Specific antiviral drugs

specific antiviral drugs. These drugs are not used in pregnant women with HPV infection, due to insufficiently studied effects on the fetus. By the way, the well-known antiviral drug has no effect on HPV.

Resume

  1. Itching can be caused by PVI, but to confirm this cause, all other possible contact-borne causes of itching must be excluded. This is not an STD, and the infection may not necessarily come from a sexual partner and not necessarily from sexual life at all. A condom, virginity, a regular sexual partner, abstinence, do not mean that you cannot get PVI.
  2. HPV is widespread, its detection in the body more of a pattern than a rarity.
  3. PVI is diagnosed "by eye", based on clinical manifestations, and not by PCR.
  4. If PVI is detected, a colposcopy is needed, if necessary - a biopsy and treatment. If you can give up the approval of the external genital organs and not treat, then the cervix must be examined and treated without fail. PVI is the most common cause of cervical cancer.
  5. If HPV is detected, an examination of the partner is necessary, since penile cancer is the same consequence of PVI as cervical cancer.
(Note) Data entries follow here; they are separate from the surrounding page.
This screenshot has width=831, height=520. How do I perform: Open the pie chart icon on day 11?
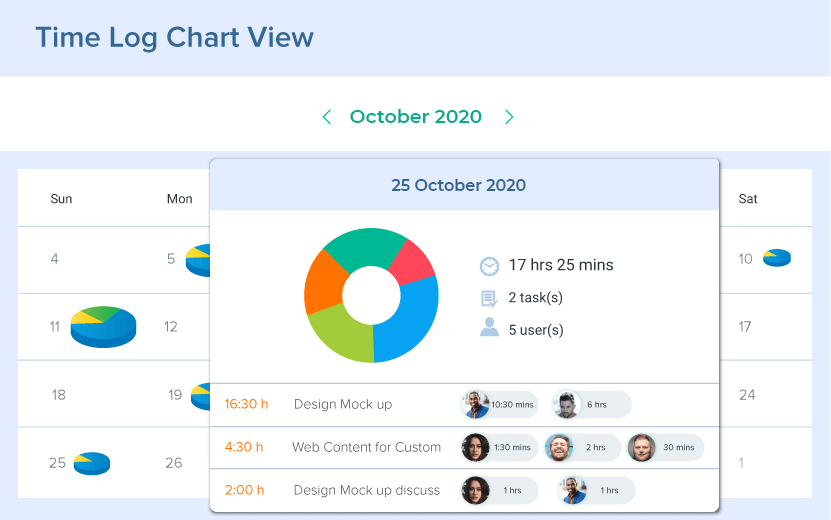pos(103,326)
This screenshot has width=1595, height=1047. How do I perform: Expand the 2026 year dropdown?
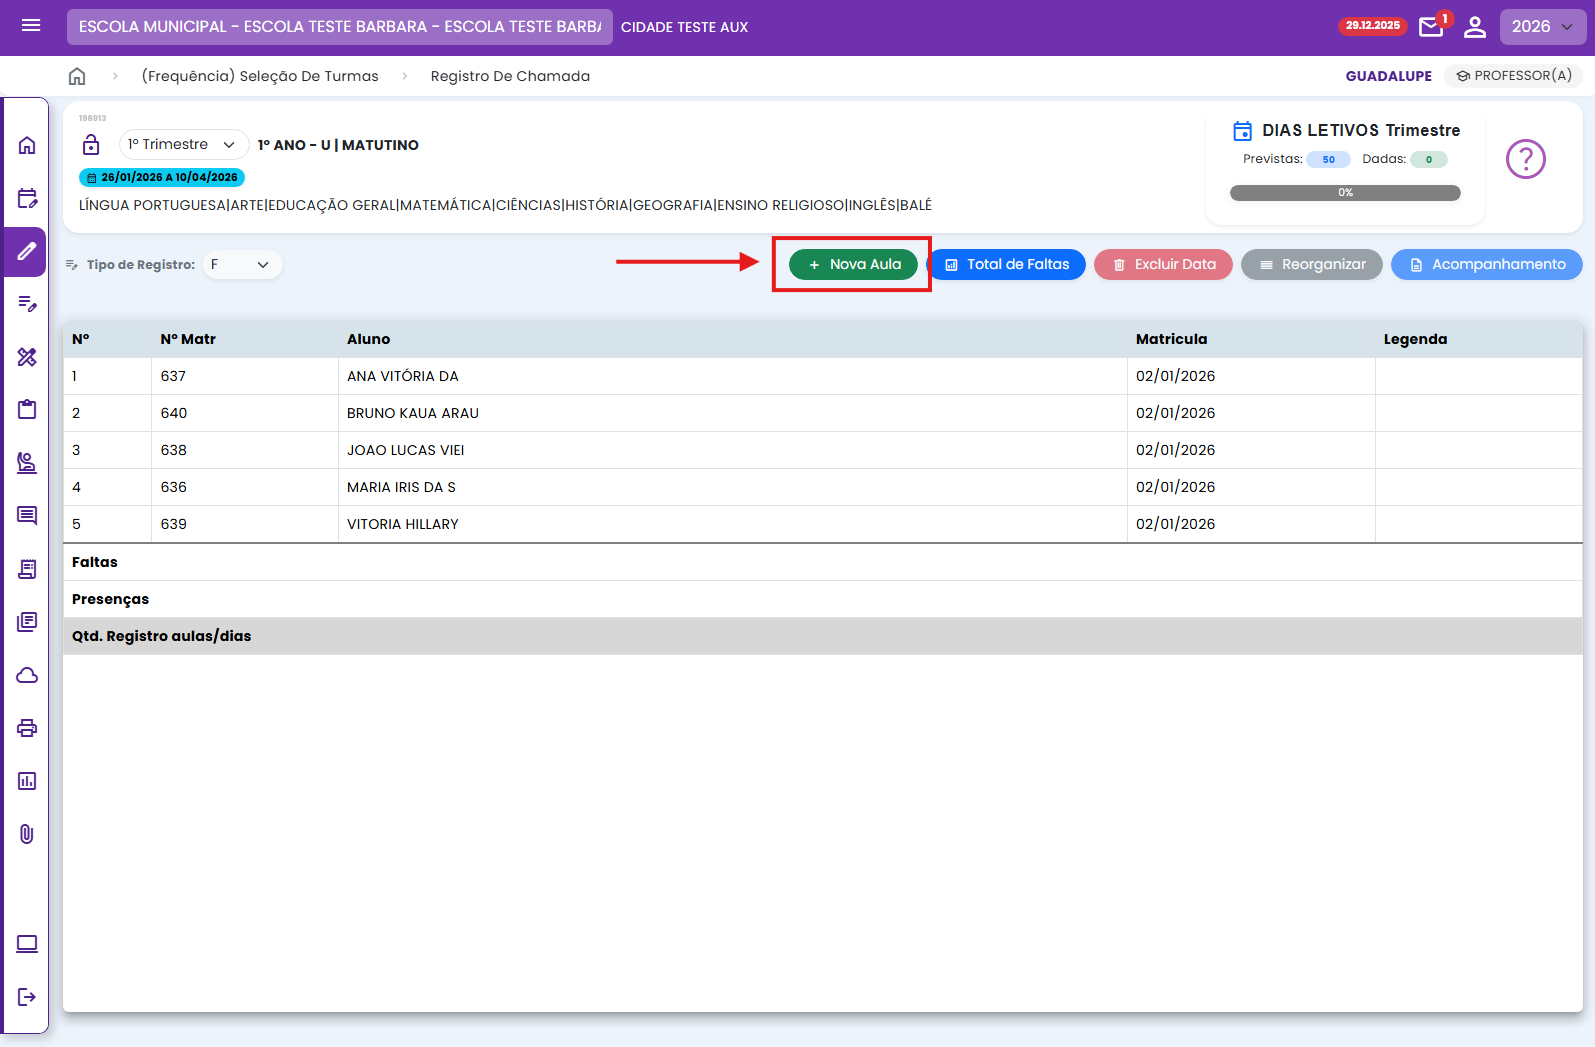(1542, 27)
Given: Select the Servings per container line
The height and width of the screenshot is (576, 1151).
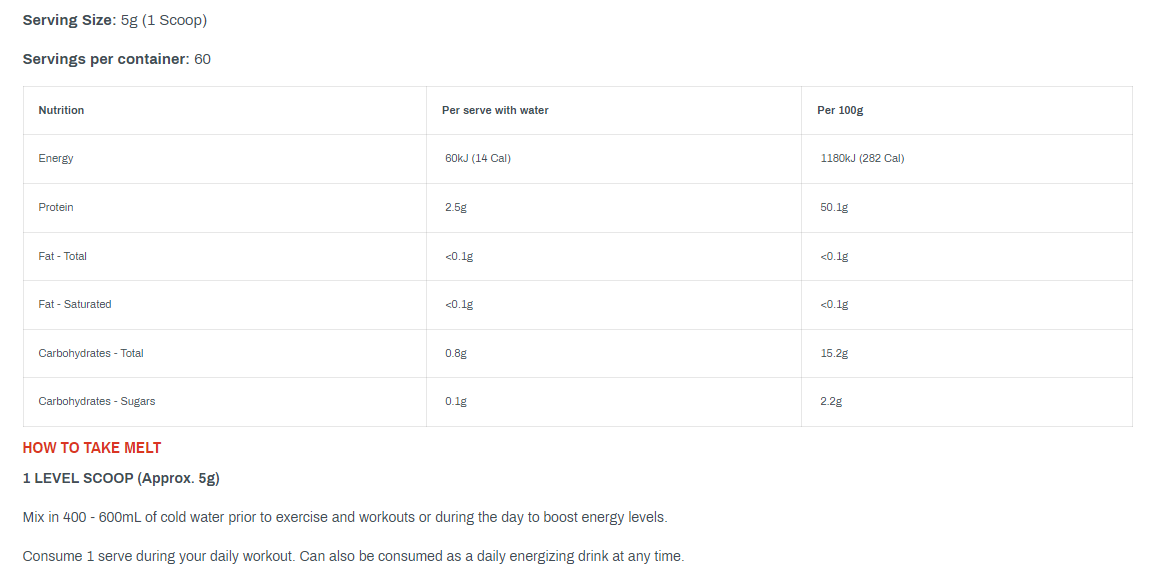Looking at the screenshot, I should tap(117, 59).
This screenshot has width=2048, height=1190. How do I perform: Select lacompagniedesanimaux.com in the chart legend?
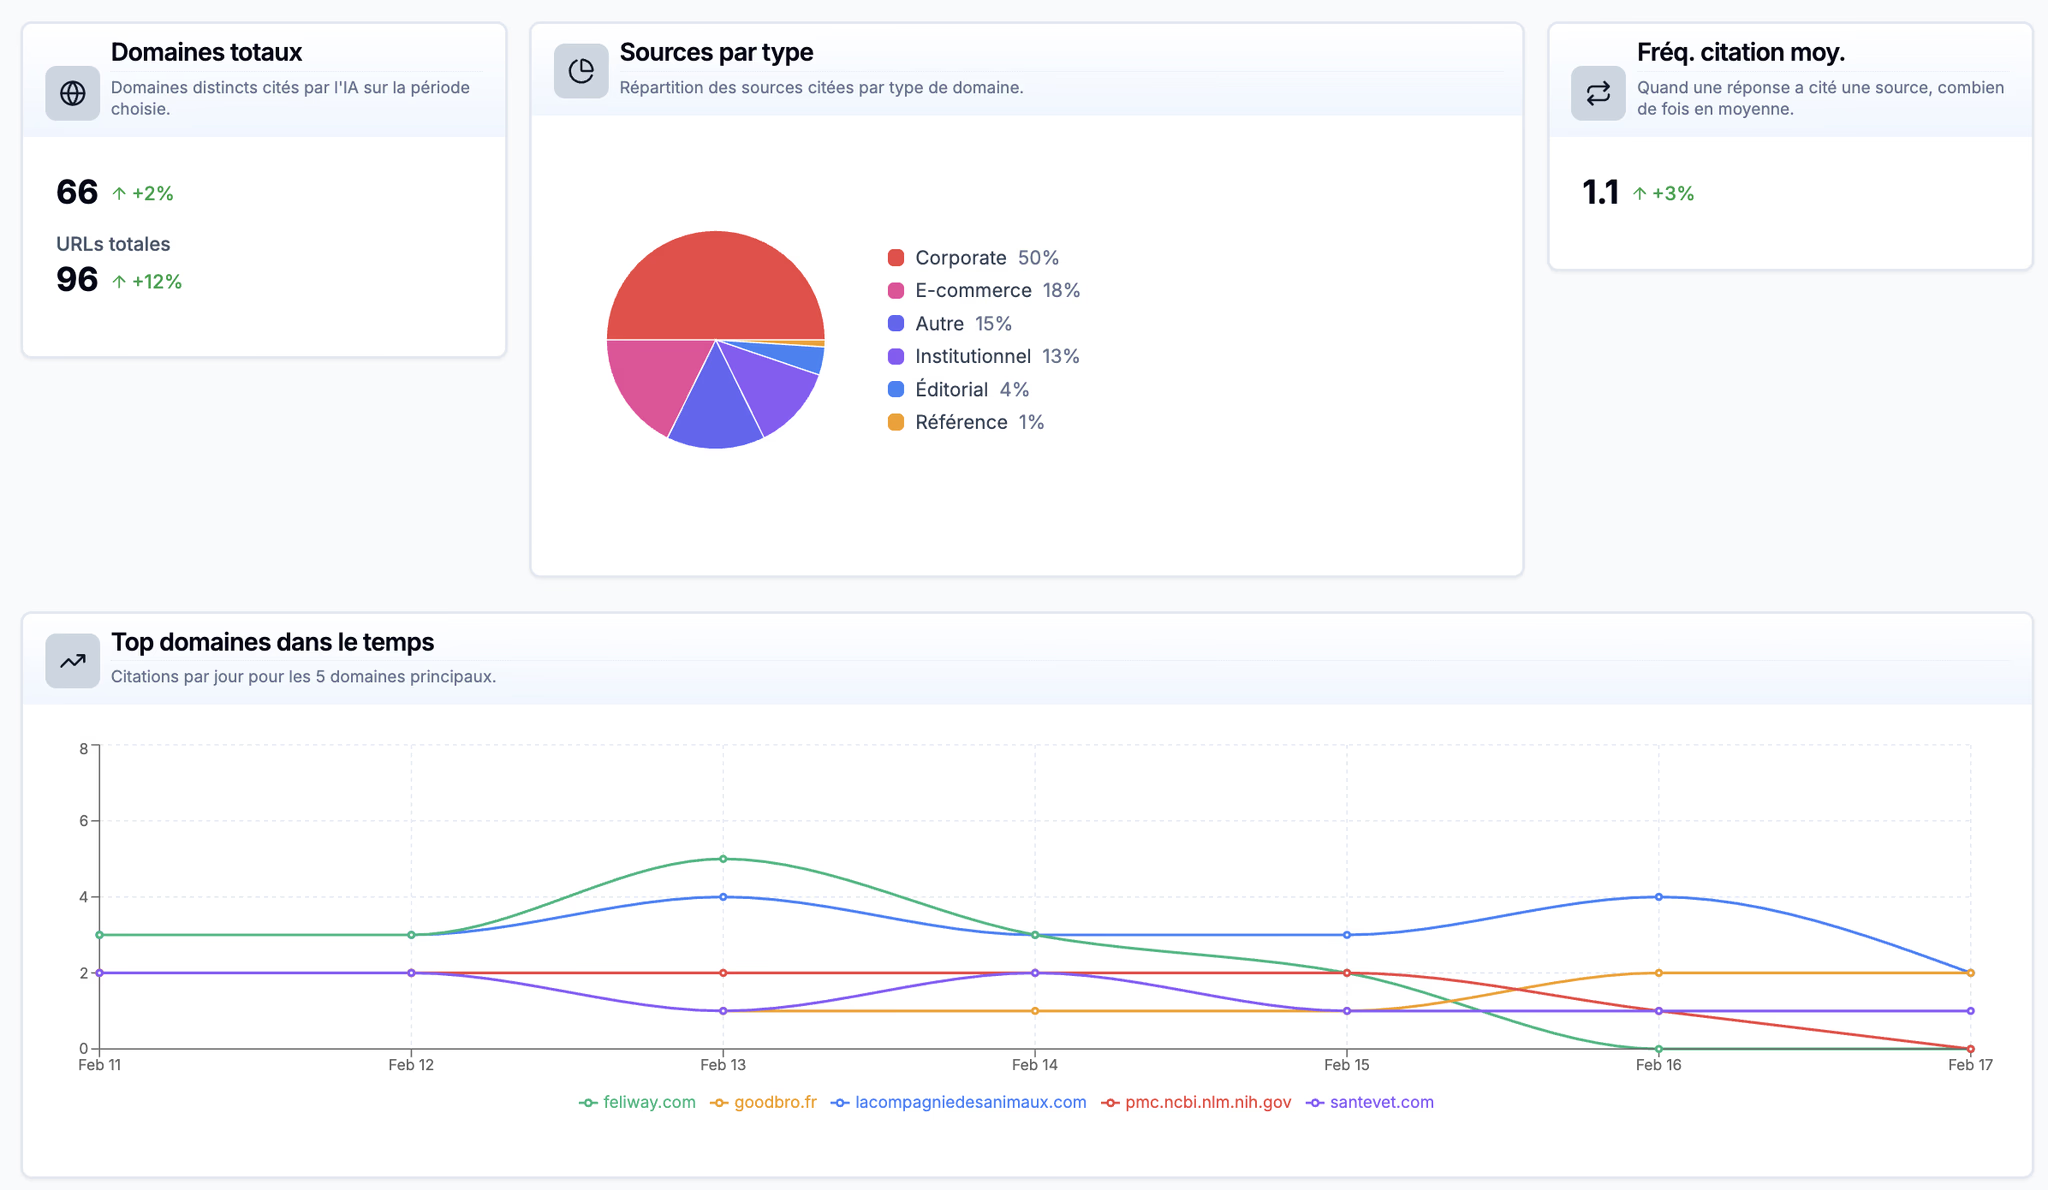tap(969, 1102)
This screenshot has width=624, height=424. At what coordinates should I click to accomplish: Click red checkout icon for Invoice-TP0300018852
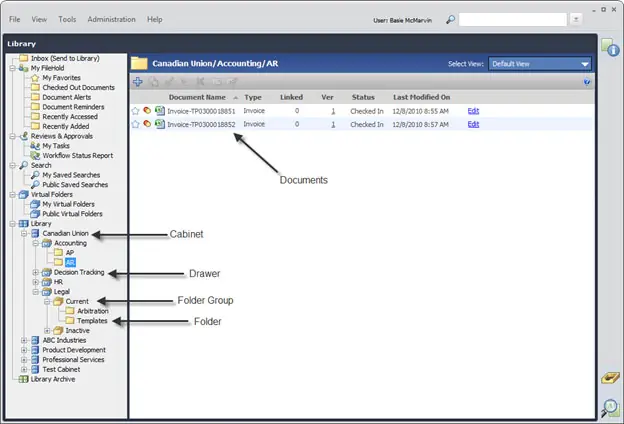[x=147, y=124]
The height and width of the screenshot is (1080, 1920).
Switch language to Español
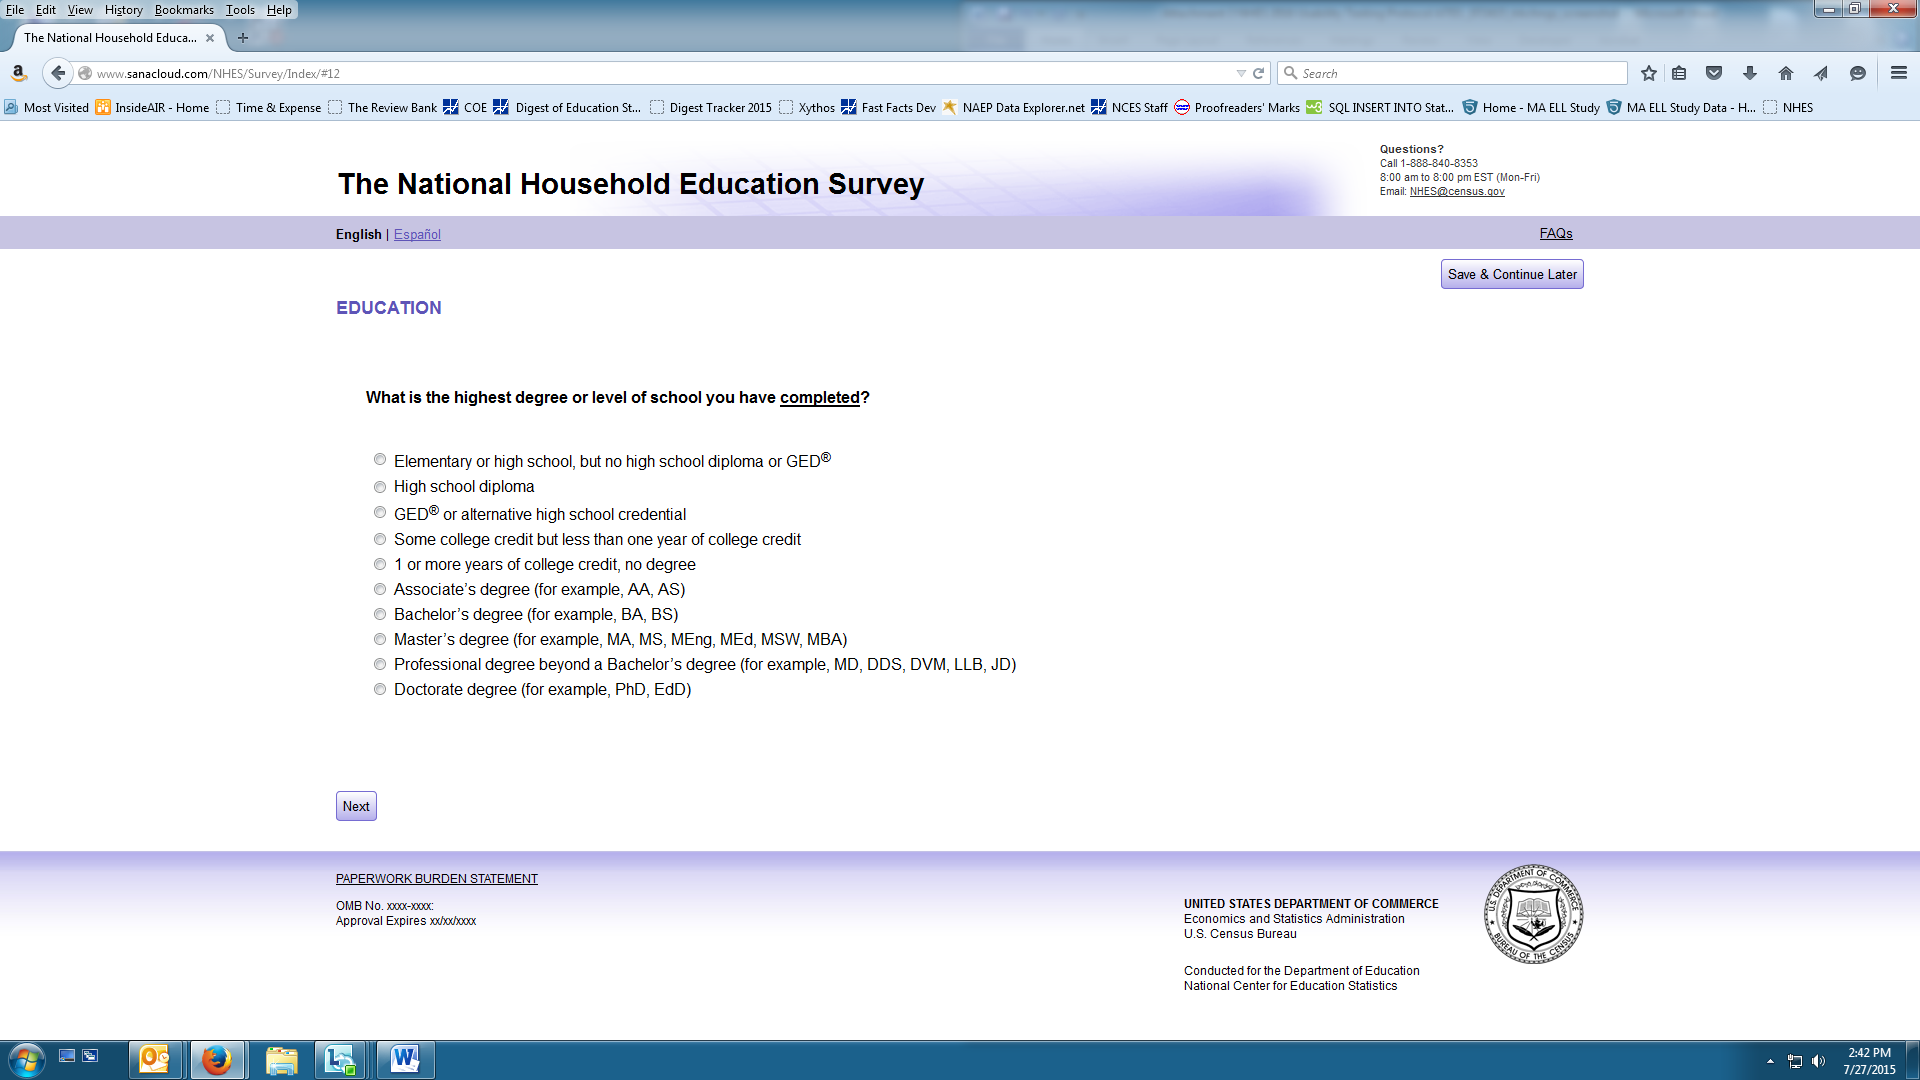tap(417, 234)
The exam is also ocular, not PCR.
  6. The manifestations of PVI - OK or flat wart - and not the presence of the virus in the body are the subject of treatment.
  7. The first step of treatment is conservative. The basis of therapy is antiviral drugs, incl. - locally. Immunomodulators are an optional ancillary component of treatment.
  8. Itching can be caused by PVI, but all other possible causes of itching must be excluded to confirm this cause.
  9. PVI recurs with decreased immunity. This does not indicate the ineffectiveness of the previous treatment. No treatment can completely remove the virus from the body and does not guarantee complete removal of OK.
  10. PVI can be transmitted during childbirth from mother to child, causing papillomatosis of the larynx. This is easily treatable. Condylomatosis is not an indication for a cesarean section.

The human papillomavirus (HPV) can be in a woman's body for years and not manifest itself in any way, while constantly endangering the risk of developing cancerous and precancerous diseases of her "mistress" from her.